:: INSTRUCTIONS FOR THE TASK ::
The whole listing, from first line to last: copy it exactly.

*** Begin section ***

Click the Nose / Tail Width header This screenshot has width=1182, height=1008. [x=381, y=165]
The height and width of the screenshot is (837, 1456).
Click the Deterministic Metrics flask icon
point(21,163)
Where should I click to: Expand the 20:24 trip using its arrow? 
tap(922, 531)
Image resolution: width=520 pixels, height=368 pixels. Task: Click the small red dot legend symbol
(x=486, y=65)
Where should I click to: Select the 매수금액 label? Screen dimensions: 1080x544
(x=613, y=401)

*** End section ***

:: TASK OUTPUT ::
Click the Nose / Tail Width header This screenshot has width=1182, height=1008. [x=381, y=165]
The height and width of the screenshot is (837, 1456).
Click the Deterministic Metrics flask icon
point(21,163)
Where should I click to: Expand the 20:24 trip using its arrow? 
tap(922, 531)
Image resolution: width=520 pixels, height=368 pixels. Task: Click the small red dot legend symbol
(x=486, y=65)
Where should I click to: Select the 매수금액 label? Screen dimensions: 1080x544
(x=613, y=401)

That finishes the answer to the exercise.